In order to make use of CredSSP, you need to enable CredSSP on both client and server systems, then explicitly specify you want to use CredSSP when you run the Invoke-Command (or Enter-PSSession) cmdlet. In my case, I could conceivably run a script block against any of the servers in my VM farm which could in theory double hop to any other machine in my farm. Since all my VMs could in theory be both client and server, I run the following cmdlets on all the servers:
Enable-WSManCredSSP -Role Client -DelegateComputer '*.reskit.org' –Force Enable-WSManCredSSP -Role Server –Force
What Does This Do To My Host?
Using Enable-WsManCredSSP and enabling the client role does two things.

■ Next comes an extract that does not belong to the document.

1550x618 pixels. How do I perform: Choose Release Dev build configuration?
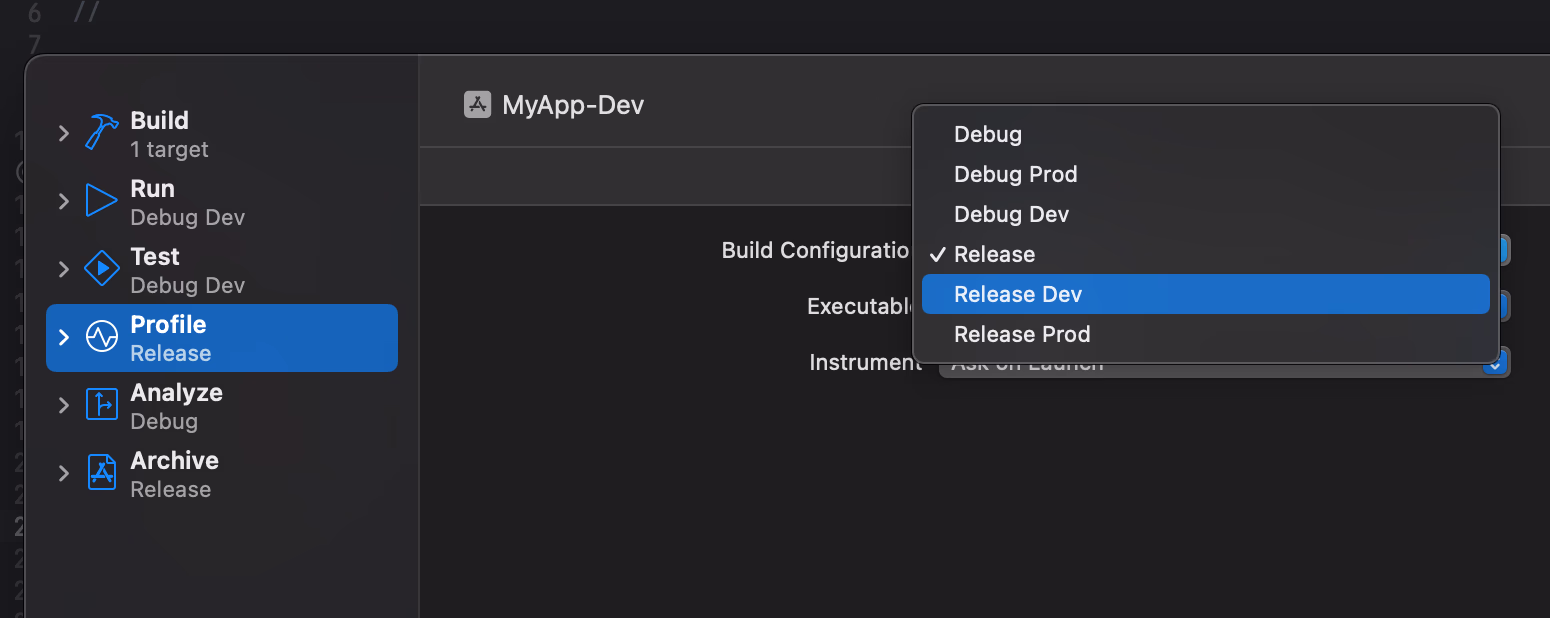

First it sets the
WS-Management setting WSMan:\localhost\Client\Auth\CredSSP to true. Second, it sets a local policy, Allow delegating fresh Credentials (and updates that policy with the list of servers you are going to use delegation with). The server list can be a single server,  a set of servers, or a wildcard set of servers. In the above example, I am going to allow the client to delegate credentials to any server in the Reskit.Org domain. These two settings allow the local client to negotiate the use of CredSSP when creating the session on the remote machine.
Using Enable-WsManCredSSP and enabling the server role does just one things – configuring the
WS-Management setting WSMan:\localhost\Service\Auth\CredSSP to true. This allows the WinRM Service on the remote machine to use the credentials in the second hop.
What about Group Policy?
Whilst researching this issue, I came across several web pages that talked about setting up Group Policy to enable CredSSP. And for a large environment, it might be appropriate to do that. However, just using Enable-WsManCredSSP does all you need. There is one small gotcha that I kept running into. When you enable the client role, as I note above, the Enable-WsManCredSSP cmdlet sets a local policy. The one thing I kept hitting is that while the policy is set by using the cmdlet, it takes a GP refresh on the client in order for the client to be able to use CredSSP against the computers in the DelegateComputer List.
To get around this, in my configuration scripts, I just set the client/server roles (remember in my test lab, any computer in theory can be involved in a 2nd hop with any other computer) on each system, then I force a GPUpdate (or do a reboot) which means after the refresh/reboot, the policy is in force!

3 comments:

Don Jones said...

The reason to do this via GPO in a production environment relates to the potential security issue you didn't address. CredSSP allows you to loan your car keys to your kid... and allows your kid to loan them to someone else! Obviously, you want to exercise some control over who can re-loan your keys (credentials) like that. In your example, you wisely limited it to your domain (*.reskit.org), which is a very good practice. GPO-based configuration lets an organization enforce that centrally. It's not too hard to set up, either - I have a screenshot walkthrough in "Secrets of PowerShell Remoting" at PowerShellBooks.com.

Don Jones said...

The reason to do this via GPO in a production environment relates to the potential security issue you didn't address. CredSSP allows you to loan your car keys to your kid... and allows your kid to loan them to someone else! Obviously, you want to exercise some control over who can re-loan your keys (credentials) like that. In your example, you wisely limited it to your domain (*.reskit.org), which is a very good practice. GPO-based configuration lets an organization enforce that centrally. It's not too hard to set up, either - I have a screenshot walkthrough in "Secrets of PowerShell Remoting" at PowerShellBooks.com.

midstoveilan said...

The module you are referring to is available in ps version 2.0 as well. It is not limited to v3+. You might want to even check back to v1 and then update to be more accurate.